*** Opening Dataset records ***
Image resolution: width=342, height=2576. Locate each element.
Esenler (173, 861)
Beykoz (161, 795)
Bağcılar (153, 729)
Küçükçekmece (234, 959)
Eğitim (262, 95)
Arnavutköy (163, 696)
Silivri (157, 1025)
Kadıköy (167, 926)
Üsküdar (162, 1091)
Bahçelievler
*** Closing Dataset records ***
**What you have to do**
Retype the lines from the one containing "Beykoz (161, 795)" through the last line of the records. Leave out everything else.

**Expected answer**
Beykoz (161, 795)
Bağcılar (153, 729)
Küçükçekmece (234, 959)
Eğitim (262, 95)
Arnavutköy (163, 696)
Silivri (157, 1025)
Kadıköy (167, 926)
Üsküdar (162, 1091)
Bahçelievler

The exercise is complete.